Data for review: Begin
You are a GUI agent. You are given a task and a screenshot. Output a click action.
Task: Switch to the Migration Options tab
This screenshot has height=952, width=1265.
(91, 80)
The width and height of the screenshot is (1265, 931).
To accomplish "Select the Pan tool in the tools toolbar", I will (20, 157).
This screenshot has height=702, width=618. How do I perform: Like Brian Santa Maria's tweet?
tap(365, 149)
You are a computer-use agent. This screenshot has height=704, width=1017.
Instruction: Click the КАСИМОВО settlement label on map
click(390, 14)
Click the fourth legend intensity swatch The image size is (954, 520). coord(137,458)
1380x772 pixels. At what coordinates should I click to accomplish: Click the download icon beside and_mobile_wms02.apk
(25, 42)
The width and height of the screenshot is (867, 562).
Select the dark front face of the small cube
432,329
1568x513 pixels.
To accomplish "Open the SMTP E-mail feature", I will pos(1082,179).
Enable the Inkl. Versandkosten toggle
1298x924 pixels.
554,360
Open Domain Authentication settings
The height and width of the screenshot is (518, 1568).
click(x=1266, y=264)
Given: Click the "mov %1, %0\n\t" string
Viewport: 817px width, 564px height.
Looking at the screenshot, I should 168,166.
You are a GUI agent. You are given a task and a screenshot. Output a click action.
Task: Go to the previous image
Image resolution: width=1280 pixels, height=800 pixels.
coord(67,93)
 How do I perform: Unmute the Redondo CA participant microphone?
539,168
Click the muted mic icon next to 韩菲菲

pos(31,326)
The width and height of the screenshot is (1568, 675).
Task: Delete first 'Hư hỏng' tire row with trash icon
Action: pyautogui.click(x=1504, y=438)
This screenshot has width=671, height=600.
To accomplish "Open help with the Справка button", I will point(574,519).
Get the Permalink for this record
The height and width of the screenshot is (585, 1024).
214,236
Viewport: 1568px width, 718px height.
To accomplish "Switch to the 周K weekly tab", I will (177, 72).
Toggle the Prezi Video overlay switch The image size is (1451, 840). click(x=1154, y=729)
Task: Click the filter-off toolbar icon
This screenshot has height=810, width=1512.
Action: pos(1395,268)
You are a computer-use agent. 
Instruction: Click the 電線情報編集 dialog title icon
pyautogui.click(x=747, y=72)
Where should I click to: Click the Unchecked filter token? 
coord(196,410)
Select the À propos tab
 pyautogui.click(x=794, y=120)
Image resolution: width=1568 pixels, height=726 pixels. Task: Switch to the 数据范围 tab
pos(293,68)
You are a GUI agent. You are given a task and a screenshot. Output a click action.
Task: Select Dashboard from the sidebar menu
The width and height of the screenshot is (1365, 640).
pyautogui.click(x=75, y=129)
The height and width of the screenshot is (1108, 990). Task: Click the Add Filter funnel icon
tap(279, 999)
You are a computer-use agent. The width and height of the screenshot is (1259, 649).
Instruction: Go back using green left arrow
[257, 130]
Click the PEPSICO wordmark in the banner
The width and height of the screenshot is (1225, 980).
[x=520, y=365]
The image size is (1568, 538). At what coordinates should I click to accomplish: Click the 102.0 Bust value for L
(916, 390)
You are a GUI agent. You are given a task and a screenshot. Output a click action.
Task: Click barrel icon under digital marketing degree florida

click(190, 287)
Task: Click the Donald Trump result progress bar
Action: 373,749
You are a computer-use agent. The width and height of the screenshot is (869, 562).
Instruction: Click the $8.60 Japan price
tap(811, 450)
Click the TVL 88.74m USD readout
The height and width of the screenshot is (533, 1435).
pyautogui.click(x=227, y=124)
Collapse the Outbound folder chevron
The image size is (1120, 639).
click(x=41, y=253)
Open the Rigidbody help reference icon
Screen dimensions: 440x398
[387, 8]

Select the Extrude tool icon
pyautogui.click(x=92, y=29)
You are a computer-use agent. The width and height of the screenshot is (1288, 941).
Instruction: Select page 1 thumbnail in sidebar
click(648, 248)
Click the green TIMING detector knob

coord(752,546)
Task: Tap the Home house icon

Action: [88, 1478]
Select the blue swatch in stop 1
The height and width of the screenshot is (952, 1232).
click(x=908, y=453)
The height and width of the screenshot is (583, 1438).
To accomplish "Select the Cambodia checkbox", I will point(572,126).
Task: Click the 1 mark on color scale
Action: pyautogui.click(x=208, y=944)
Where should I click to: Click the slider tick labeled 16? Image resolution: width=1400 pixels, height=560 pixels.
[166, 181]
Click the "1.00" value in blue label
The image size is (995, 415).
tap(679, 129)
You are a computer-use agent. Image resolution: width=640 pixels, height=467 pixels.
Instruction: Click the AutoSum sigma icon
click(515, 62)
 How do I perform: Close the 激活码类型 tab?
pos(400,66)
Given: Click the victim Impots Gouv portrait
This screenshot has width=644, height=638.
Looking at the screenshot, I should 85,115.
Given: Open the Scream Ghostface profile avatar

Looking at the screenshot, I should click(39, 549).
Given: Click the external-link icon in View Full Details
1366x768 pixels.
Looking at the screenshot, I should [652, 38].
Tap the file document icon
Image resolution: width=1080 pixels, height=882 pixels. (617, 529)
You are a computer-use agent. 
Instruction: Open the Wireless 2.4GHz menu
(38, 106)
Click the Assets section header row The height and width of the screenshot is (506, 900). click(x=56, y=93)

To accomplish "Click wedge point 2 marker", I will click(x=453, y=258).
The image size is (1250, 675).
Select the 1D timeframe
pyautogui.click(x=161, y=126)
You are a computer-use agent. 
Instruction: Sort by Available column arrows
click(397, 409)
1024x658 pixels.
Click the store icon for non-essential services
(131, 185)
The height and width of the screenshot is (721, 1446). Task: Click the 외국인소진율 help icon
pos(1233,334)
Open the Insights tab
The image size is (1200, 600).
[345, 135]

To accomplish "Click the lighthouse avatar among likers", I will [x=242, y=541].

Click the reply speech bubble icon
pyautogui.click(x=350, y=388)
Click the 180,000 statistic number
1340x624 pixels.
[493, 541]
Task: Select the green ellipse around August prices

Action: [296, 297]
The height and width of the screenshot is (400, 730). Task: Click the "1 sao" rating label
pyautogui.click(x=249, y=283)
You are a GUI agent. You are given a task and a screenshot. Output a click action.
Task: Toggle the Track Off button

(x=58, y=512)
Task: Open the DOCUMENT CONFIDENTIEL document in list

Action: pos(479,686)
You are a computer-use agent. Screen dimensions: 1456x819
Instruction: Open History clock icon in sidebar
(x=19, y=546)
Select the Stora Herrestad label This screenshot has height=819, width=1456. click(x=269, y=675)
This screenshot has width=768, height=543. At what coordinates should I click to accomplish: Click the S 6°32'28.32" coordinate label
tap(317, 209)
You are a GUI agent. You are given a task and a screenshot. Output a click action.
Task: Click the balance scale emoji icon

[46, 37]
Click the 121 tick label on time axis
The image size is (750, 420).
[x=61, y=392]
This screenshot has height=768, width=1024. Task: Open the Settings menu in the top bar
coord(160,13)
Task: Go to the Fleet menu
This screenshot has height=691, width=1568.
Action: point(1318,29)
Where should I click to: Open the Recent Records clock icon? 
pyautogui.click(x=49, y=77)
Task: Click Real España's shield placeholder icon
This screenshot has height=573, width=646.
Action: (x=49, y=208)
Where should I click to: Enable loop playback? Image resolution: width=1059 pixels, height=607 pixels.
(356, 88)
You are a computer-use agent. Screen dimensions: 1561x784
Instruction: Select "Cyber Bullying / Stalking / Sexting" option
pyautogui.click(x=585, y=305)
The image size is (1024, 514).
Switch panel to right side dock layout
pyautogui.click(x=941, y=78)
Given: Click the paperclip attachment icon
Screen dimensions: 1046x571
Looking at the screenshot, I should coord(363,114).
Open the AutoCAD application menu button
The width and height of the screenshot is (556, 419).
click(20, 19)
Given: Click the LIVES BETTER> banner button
Data for review: End
> _Work to complete_:
Exactly as they appear, retype the lines from the start of the records through the line containing "Open Domain Authentication settings".

> _Written solution_:
You are a GUI agent. You are given a task and a screenshot. Output a click action.
Task: Switch to the Migration Options tab
This screenshot has height=952, width=1265.
(91, 80)
The width and height of the screenshot is (1265, 931).
To accomplish "Select the Pan tool in the tools toolbar", I will (20, 157).
This screenshot has height=702, width=618. How do I perform: Like Brian Santa Maria's tweet?
tap(365, 149)
You are a computer-use agent. This screenshot has height=704, width=1017.
Instruction: Click the КАСИМОВО settlement label on map
click(390, 14)
Click the fourth legend intensity swatch The image size is (954, 520). coord(137,458)
1380x772 pixels. At what coordinates should I click to accomplish: Click the download icon beside and_mobile_wms02.apk
(25, 42)
The width and height of the screenshot is (867, 562).
Select the dark front face of the small cube
432,329
1568x513 pixels.
To accomplish "Open the SMTP E-mail feature", I will pos(1082,179).
Enable the Inkl. Versandkosten toggle
1298x924 pixels.
554,360
Open Domain Authentication settings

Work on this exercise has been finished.